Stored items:
──────────

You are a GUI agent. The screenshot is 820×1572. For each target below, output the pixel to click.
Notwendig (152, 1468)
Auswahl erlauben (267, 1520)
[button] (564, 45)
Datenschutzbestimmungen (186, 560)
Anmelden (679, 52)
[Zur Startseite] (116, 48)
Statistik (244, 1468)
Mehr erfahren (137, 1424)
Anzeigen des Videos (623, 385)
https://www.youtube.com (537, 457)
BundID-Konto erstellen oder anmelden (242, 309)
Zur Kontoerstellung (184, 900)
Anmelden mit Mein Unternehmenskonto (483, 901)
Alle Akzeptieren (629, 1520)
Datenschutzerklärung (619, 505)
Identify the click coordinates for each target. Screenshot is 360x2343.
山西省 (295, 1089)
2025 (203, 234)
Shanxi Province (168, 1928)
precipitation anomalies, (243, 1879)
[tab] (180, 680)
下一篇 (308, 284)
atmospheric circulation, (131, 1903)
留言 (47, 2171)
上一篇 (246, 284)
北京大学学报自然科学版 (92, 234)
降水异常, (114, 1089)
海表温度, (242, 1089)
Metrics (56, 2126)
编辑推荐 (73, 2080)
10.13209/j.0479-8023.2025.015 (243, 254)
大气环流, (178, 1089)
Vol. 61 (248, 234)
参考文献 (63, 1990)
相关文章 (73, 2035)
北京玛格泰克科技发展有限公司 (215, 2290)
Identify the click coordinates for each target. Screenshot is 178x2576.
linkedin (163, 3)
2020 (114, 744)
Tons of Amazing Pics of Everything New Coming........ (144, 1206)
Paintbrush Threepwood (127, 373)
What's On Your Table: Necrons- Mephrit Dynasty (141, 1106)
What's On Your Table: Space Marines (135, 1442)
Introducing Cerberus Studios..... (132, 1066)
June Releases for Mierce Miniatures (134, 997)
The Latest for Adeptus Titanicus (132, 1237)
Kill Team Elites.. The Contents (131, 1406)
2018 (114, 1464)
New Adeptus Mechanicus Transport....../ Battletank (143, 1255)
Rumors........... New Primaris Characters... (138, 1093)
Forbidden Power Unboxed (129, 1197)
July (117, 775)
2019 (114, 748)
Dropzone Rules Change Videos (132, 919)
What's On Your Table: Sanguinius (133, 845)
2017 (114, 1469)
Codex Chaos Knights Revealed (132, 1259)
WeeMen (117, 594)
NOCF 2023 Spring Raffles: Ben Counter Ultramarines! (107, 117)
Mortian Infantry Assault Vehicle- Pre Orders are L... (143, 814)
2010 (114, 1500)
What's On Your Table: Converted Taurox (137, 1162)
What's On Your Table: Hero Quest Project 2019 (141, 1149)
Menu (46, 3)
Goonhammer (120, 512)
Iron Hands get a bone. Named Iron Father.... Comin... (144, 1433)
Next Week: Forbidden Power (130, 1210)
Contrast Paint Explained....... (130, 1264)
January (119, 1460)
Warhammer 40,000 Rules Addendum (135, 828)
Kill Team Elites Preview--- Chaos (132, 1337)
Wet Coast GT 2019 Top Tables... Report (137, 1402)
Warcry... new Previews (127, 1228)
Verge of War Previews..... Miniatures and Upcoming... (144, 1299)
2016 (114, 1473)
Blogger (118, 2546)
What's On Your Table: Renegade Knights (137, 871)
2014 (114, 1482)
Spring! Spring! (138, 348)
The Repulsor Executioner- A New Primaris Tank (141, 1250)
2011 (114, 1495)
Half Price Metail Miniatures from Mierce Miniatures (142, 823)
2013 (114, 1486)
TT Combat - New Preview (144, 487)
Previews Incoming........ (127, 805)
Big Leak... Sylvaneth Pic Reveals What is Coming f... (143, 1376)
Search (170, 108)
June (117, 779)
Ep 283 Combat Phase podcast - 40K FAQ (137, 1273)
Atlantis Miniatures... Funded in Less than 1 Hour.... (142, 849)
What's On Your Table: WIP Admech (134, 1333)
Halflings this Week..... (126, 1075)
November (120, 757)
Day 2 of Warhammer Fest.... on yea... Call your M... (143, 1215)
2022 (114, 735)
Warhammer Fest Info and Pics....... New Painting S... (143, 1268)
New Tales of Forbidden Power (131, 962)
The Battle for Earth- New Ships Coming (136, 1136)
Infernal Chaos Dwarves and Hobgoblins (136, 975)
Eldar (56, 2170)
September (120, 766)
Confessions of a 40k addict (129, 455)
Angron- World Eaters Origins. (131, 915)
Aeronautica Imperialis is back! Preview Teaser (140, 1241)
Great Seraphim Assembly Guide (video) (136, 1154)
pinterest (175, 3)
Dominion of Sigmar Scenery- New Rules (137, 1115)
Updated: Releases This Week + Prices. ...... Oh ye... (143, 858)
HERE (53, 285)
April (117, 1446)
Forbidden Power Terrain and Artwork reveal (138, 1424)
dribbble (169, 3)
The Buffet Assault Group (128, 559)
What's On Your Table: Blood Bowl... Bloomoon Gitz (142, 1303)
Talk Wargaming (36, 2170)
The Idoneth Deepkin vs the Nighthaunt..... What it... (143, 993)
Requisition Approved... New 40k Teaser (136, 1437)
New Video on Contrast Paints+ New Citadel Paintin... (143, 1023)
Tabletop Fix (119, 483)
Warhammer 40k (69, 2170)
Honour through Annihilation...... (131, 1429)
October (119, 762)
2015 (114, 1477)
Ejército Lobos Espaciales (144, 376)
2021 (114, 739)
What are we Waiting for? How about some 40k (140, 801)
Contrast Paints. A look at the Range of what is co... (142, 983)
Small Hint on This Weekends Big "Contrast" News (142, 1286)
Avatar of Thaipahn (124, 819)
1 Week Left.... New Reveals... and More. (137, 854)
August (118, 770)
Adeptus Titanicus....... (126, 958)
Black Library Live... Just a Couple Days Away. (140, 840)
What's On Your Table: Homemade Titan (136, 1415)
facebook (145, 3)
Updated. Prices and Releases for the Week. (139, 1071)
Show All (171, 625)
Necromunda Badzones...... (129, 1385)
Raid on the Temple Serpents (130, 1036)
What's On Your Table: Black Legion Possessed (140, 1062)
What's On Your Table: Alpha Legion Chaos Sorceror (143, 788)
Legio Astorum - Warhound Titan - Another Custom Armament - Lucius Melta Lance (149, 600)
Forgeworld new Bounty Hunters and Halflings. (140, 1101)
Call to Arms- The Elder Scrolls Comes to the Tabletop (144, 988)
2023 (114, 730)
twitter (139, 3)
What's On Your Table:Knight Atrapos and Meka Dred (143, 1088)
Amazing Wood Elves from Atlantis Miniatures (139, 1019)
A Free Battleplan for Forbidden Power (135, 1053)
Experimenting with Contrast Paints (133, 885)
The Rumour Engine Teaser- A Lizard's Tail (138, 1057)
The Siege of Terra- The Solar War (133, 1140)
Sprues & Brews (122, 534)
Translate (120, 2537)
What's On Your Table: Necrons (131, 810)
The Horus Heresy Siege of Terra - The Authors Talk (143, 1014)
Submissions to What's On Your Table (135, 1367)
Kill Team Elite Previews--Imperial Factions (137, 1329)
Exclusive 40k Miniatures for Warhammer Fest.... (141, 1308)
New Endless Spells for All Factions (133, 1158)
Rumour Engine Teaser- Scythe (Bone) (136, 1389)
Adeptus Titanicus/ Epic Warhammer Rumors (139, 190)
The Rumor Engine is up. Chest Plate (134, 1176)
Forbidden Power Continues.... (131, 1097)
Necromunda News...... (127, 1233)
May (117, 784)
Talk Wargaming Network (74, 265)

──────────

Every entry above should be transcribed exactly as it appears.

You are a GUI agent. The screenshot is 820×1572. For each target below, output the pixel to click.
Notwendig (152, 1468)
Auswahl erlauben (267, 1520)
[button] (564, 45)
Datenschutzbestimmungen (186, 560)
Anmelden (679, 52)
[Zur Startseite] (116, 48)
Statistik (244, 1468)
Mehr erfahren (137, 1424)
Anzeigen des Videos (623, 385)
https://www.youtube.com (537, 457)
BundID-Konto erstellen oder anmelden (242, 309)
Zur Kontoerstellung (184, 900)
Anmelden mit Mein Unternehmenskonto (483, 901)
Alle Akzeptieren (629, 1520)
Datenschutzerklärung (619, 505)
Identify the click coordinates for each target. Screenshot is 360x2343.
山西省 (295, 1089)
2025 (203, 234)
Shanxi Province (168, 1928)
precipitation anomalies, (243, 1879)
[tab] (180, 680)
下一篇 (308, 284)
atmospheric circulation, (131, 1903)
留言 (47, 2171)
上一篇 (246, 284)
北京大学学报自然科学版 (92, 234)
降水异常, (114, 1089)
海表温度, (242, 1089)
Metrics (56, 2126)
编辑推荐 (73, 2080)
10.13209/j.0479-8023.2025.015 (243, 254)
大气环流, (178, 1089)
Vol. 61 (248, 234)
参考文献 (63, 1990)
相关文章 (73, 2035)
北京玛格泰克科技发展有限公司 (215, 2290)
Identify the click coordinates for each target. Screenshot is 178x2576.
linkedin (163, 3)
2020 (114, 744)
Tons of Amazing Pics of Everything New Coming........ (144, 1206)
Paintbrush Threepwood (127, 373)
What's On Your Table: Necrons- Mephrit Dynasty (141, 1106)
What's On Your Table: Space Marines (135, 1442)
Introducing Cerberus Studios..... (132, 1066)
June Releases for Mierce Miniatures (134, 997)
The Latest for Adeptus Titanicus (132, 1237)
Kill Team Elites.. The Contents (131, 1406)
2018 (114, 1464)
New Adeptus Mechanicus Transport....../ Battletank (143, 1255)
Rumors........... New Primaris Characters... (138, 1093)
Forbidden Power Unboxed (129, 1197)
July (117, 775)
2019 (114, 748)
Dropzone Rules Change Videos (132, 919)
What's On Your Table: Sanguinius (133, 845)
2017 (114, 1469)
Codex Chaos Knights Revealed (132, 1259)
WeeMen (117, 594)
NOCF 2023 Spring Raffles: Ben Counter Ultramarines! (107, 117)
Mortian Infantry Assault Vehicle- Pre Orders are L... (143, 814)
2010 (114, 1500)
What's On Your Table: Converted Taurox (137, 1162)
What's On Your Table: Hero Quest Project 2019 (141, 1149)
Menu (46, 3)
Goonhammer (120, 512)
Iron Hands get a bone. Named Iron Father.... Comin... (144, 1433)
Next Week: Forbidden Power (130, 1210)
Contrast Paint Explained....... (130, 1264)
January (119, 1460)
Warhammer 40,000 Rules Addendum (135, 828)
Kill Team Elites Preview--- Chaos (132, 1337)
Wet Coast GT 2019 Top Tables... Report (137, 1402)
Warcry... new Previews (127, 1228)
Verge of War Previews..... Miniatures and Upcoming... (144, 1299)
2016 (114, 1473)
Blogger (118, 2546)
What's On Your Table: Renegade Knights (137, 871)
2014 (114, 1482)
Spring! Spring! (138, 348)
The Repulsor Executioner- A New Primaris Tank (141, 1250)
2011 (114, 1495)
Half Price Metail Miniatures from Mierce Miniatures (142, 823)
2013 (114, 1486)
TT Combat - New Preview (144, 487)
Previews Incoming........ (127, 805)
Big Leak... Sylvaneth Pic Reveals What is Coming f... (143, 1376)
Search (170, 108)
June (117, 779)
Ep 283 Combat Phase podcast - 40K FAQ (137, 1273)
Atlantis Miniatures... Funded in Less than 1 Hour.... (142, 849)
What's On Your Table: WIP Admech (134, 1333)
Halflings this Week..... (126, 1075)
November (120, 757)
Day 2 of Warhammer Fest.... on yea... Call your M... (143, 1215)
2022 (114, 735)
Warhammer Fest Info and Pics....... New Painting S... (143, 1268)
New Tales of Forbidden Power (131, 962)
The Battle for Earth- New Ships Coming (136, 1136)
Infernal Chaos Dwarves and Hobgoblins (136, 975)
Eldar (56, 2170)
September (120, 766)
Confessions of a 40k addict (129, 455)
Angron- World Eaters Origins. (131, 915)
Aeronautica Imperialis is back! Preview Teaser (140, 1241)
Great Seraphim Assembly Guide (video) (136, 1154)
pinterest (175, 3)
Dominion of Sigmar Scenery- New Rules (137, 1115)
Updated: Releases This Week + Prices. ...... Oh ye... (143, 858)
HERE (53, 285)
April (117, 1446)
Forbidden Power Terrain and Artwork reveal (138, 1424)
dribbble (169, 3)
The Buffet Assault Group (128, 559)
What's On Your Table: Blood Bowl... Bloomoon Gitz (142, 1303)
Talk Wargaming (36, 2170)
The Idoneth Deepkin vs the Nighthaunt..... What it... (143, 993)
Requisition Approved... New 40k Teaser (136, 1437)
New Video on Contrast Paints+ New Citadel Paintin... (143, 1023)
Tabletop Fix (119, 483)
Warhammer 40k (69, 2170)
Honour through Annihilation...... (131, 1429)
October (119, 762)
2015 (114, 1477)
Ejército Lobos Espaciales (144, 376)
2021 (114, 739)
What are we Waiting for? How about some 40k (140, 801)
Contrast Paints. A look at the Range of what is co... (142, 983)
Small Hint on This Weekends Big "Contrast" News (142, 1286)
Avatar of Thaipahn (124, 819)
1 Week Left.... New Reveals... and More. (137, 854)
August (118, 770)
Adeptus Titanicus....... (126, 958)
Black Library Live... Just a Couple Days Away. (140, 840)
What's On Your Table: Homemade Titan (136, 1415)
facebook (145, 3)
Updated. Prices and Releases for the Week. (139, 1071)
Show All (171, 625)
Necromunda Badzones...... (129, 1385)
Raid on the Temple Serpents (130, 1036)
What's On Your Table: Black Legion Possessed (140, 1062)
What's On Your Table: Alpha Legion Chaos Sorceror (143, 788)
Legio Astorum - Warhound Titan - Another Custom Armament - Lucius Melta Lance (149, 600)
Forgeworld new Bounty Hunters and Halflings. (140, 1101)
Call to Arms- The Elder Scrolls Comes to the Tabletop (144, 988)
2023 (114, 730)
twitter (139, 3)
What's On Your Table:Knight Atrapos and Meka Dred (143, 1088)
Amazing Wood Elves from Atlantis Miniatures (139, 1019)
A Free Battleplan for Forbidden Power (135, 1053)
Experimenting with Contrast Paints (133, 885)
The Rumour Engine Teaser- A Lizard's Tail (138, 1057)
The Siege of Terra- The Solar War (133, 1140)
Sprues & Brews (122, 534)
Translate (120, 2537)
What's On Your Table: Necrons (131, 810)
The Horus Heresy Siege of Terra - The Authors Talk (143, 1014)
Submissions to What's On Your Table (135, 1367)
Kill Team Elite Previews--Imperial Factions (137, 1329)
Exclusive 40k Miniatures for Warhammer Fest.... (141, 1308)
New Endless Spells for All Factions (133, 1158)
Rumour Engine Teaser- Scythe (Bone) (136, 1389)
Adeptus Titanicus/ Epic Warhammer Rumors (139, 190)
The Rumor Engine is up. Chest Plate (134, 1176)
Forbidden Power Continues.... (131, 1097)
Necromunda News...... (127, 1233)
May (117, 784)
Talk Wargaming Network (74, 265)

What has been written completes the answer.